Just arrived in Katmandu, Nepal and being garlanded graciously by the host company in the bus. 111012
Katmandu street with rows of high trishaws waiting for customers. 111012
 Arriving at Katmandu airport, we were met by Anisha, a pretty Nepalese travel agent and later joined by Badri Nepal, our guide throughout our stay.
This is the restaurant we had our lunch and dinner when we were in Katmandu.
Going to Anatolia restaurant but  being distracted by rows of shops.
The attractive costume jewelry displayed along the street.
Some of the shops in Katmandu
Roadside exhibition! table cloths, bedcovers etc for sale.
 It was a long walk a midst traffic jams to the halal restaurant, the Anatolia in Katmandu city. The food was good. I particularly liked the nan and chapatti which were soft and fluffy, unlike those I used to have in PJ and KL.
Swyambhunath shrine or Monkey Temple on a hill in Katmandu. It was almost  almost dark when we arrived there. 111012
It was getting dark at the hill to Swyambunath temple, overlooking Katmadu city.
The Swyambhunath shrine
Climbing the steps to Swyambhunath shrine almost dark. 

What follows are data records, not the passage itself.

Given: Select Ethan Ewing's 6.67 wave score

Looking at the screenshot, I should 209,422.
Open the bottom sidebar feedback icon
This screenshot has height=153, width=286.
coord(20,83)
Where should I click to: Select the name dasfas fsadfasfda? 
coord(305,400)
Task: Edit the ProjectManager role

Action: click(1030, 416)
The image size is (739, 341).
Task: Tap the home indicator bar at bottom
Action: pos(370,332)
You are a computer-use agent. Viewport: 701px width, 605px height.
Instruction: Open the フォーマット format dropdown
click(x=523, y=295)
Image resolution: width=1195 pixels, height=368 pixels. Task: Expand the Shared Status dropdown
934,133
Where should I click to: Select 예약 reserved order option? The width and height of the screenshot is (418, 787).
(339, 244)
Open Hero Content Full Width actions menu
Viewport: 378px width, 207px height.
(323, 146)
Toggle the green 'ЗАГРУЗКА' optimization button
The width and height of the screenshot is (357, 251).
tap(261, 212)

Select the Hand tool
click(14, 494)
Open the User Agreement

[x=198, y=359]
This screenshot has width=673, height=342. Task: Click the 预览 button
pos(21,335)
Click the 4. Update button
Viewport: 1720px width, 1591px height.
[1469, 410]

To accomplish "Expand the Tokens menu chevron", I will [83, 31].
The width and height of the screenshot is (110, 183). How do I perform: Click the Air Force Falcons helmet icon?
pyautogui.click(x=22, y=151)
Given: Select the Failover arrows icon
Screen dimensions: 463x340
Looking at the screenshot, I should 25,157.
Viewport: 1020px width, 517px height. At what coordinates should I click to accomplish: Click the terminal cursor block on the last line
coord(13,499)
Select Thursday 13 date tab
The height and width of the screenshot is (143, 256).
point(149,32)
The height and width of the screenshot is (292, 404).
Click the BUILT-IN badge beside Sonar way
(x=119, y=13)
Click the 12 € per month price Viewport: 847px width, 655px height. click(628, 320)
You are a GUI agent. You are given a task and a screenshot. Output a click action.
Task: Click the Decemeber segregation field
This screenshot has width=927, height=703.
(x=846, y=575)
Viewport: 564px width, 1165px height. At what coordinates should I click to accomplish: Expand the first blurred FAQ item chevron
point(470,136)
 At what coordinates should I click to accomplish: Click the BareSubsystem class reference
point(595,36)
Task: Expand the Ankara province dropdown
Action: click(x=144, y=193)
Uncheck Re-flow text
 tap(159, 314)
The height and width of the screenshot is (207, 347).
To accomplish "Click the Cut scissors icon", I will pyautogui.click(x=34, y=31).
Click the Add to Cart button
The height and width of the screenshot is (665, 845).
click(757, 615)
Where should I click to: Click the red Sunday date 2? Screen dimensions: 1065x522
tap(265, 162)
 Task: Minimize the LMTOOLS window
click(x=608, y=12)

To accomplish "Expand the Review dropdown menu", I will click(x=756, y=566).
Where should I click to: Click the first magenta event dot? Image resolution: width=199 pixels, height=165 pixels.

We checked in at the Soaltee Crowne Plaza and immediately left to tour the city. Unfortunately the day turned dark at 6 pm and by the time we arrived at the Swyambhunah temple or the Monkey Temple on a hill, there wasn't much to see. We left the temple when it was really dark. There are a lot of fat, thick coat monkeys. Some looked like Mok, my beloved dead cat. I still miss Mok!! White foreigners called this temple, the Monkey Temple.
In town, walking towards Anatolia restaurant, were distracted with the shops and were reminded to go to dinner first. But on the way back to the bus, some serious shopping was done with amicable bargaining. Most shopkeepers were delighted when they know we are Malaysians. So 'apa khabar' and  'Malaysia Truly Asia' as well as a few Malay words became the introduction greetings. Most wanted to talk, not minding if we didn't buy. We felt welcome. Many have worked in Malaysia, saved enough money to open shops in Katmandu. The shops were opened late till midnight with many tourists around shopping and looking around.
Back to the hotel, I fell asleep as soon as I hid the bed. My room-mate Ramlah slept later when I was already in dreamland. Tomorrow I got to get early at 4.30am for subuh prayer and get ready to get down to the lobby at 5.40am. I am going to see Mount Everest tomorrow, my dream will come true. After that, a long road drive to Pokhara, another authentic city in Nepal.
Sad to say, problem started on the first day. The two older ladies disregarded time and made us wait like their maids, everyday and every time. Izan, as a leader, had to call and reminded them every time. In the morning, when everybody was on time waiting in the bus, they were still chatting in the restaurant. We had to wait for some time before they were ready to join us. We were disgusted. For me, this is the first and the last time I would travel with them.